GATK變異尋找工具的硬體加速

Abstract

本論文提出一個針對生物基因定序(DNA Sequencing)之應用軟體GATK (Genome Analysis Tool-Kit)中變異探索(Variant Discovery)步驟流程改良的軟硬體混合設計的加速方式。近年來由於生物醫學的研究與發展、次世代定序(Next Generation Sequencing)技術的發明，使得基因定序技術已有相當大幅度地突破，現今的基因定序之應用軟體以麻省理工Broad Institute 所發展的GATK 基因序列分析工具包較為著名，並在生物及醫學領域的研究中被廣泛使用。然而這類軟體仍存在著許多缺陷，例如執行效能受限於其軟體開發環境、部份功能的演算法效率不佳，以及記憶體使用需求高等問題，因此極需以另一種方式實作GATK 以解決上述問題。 在本論文中我們會以軟體語言(C++)以及硬體描述語言(Verilog HDL)對GATK 中的變異探索流程進行重新設計，其中包含了簡化流程中的演算法並降低運算複雜度、使用平行化的硬體架構達到加速目的；並在硬體描述語言上，透過 Field Programmable Gate Array (FPGA)驗證我們的設計。目前在硬體與軟體模擬已達到相較GATK 軟體約6.2倍的加速與原先相比不到10%的記憶體使用量。
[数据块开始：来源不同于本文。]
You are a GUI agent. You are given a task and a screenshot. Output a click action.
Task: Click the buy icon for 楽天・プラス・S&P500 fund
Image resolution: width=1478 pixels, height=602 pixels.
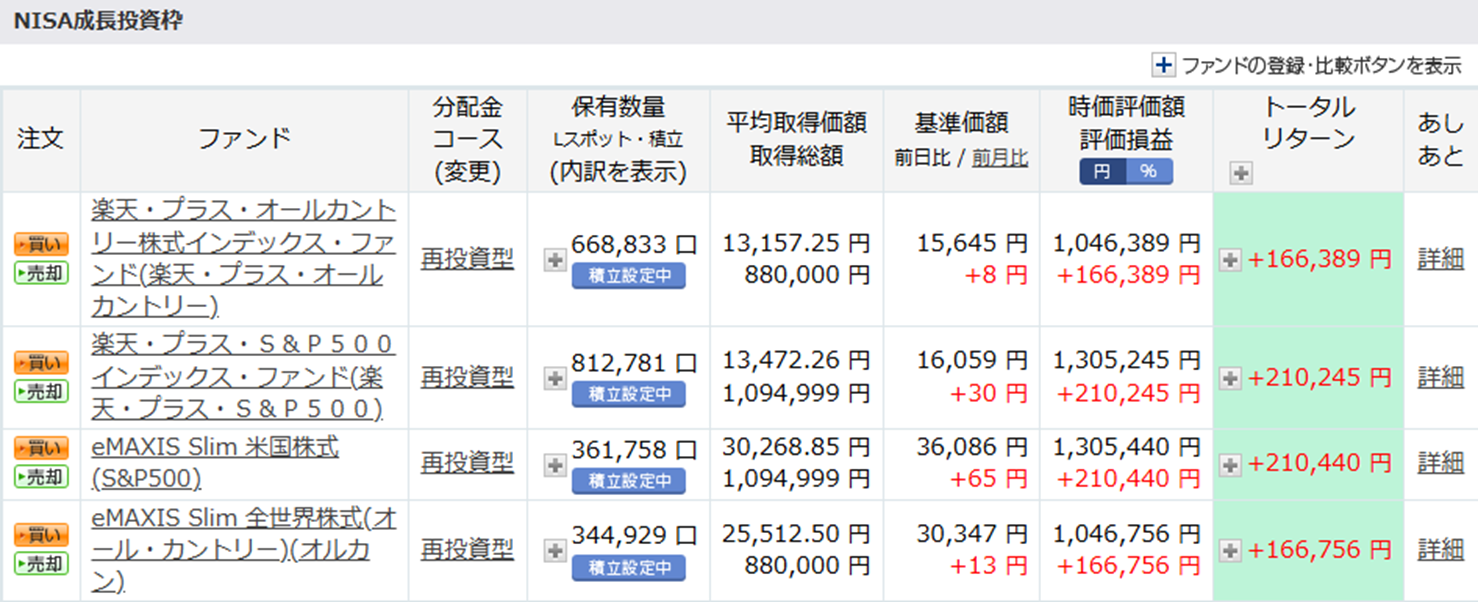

This work presents a digital hardware design to accelerate HaplotypeCaller, a tool in the Variant Discovery phase of Genome Analysis Tool-Kit (GATK) [1], which is a software tools package for genetic sequencing data analyzing. Because of the progress of development in the biomedical field and the appearance of Next Generation Sequencing (NGS) [2] technique, there has been a breakthrough on large DNA sequencing throughput. Many software tools have been developed for DNA sequencing. In this Thesis, we will introduce a tool-kit called GATK, a well-known Java-based command line tool used by many Biomedical Scientists. However, these kinds of tools suffer from the low performance issue caused by their software development environment, and some of the algorithms may not work perfectly under certain special cases. Therefore, a new design using other language and platform is needed for further clinical analysis and research. In our work, we implement the redesign of a tool called HaplotypeCaller, which is the most important tool in the Variant Discovery phase of GATK. The work is done by using a software hardware co-design environment of C++ and Verilog, and implementing the hardware part on FPGA. The overall performance of our software and hardware co-design platform achieved a speed-up of 6.2 times.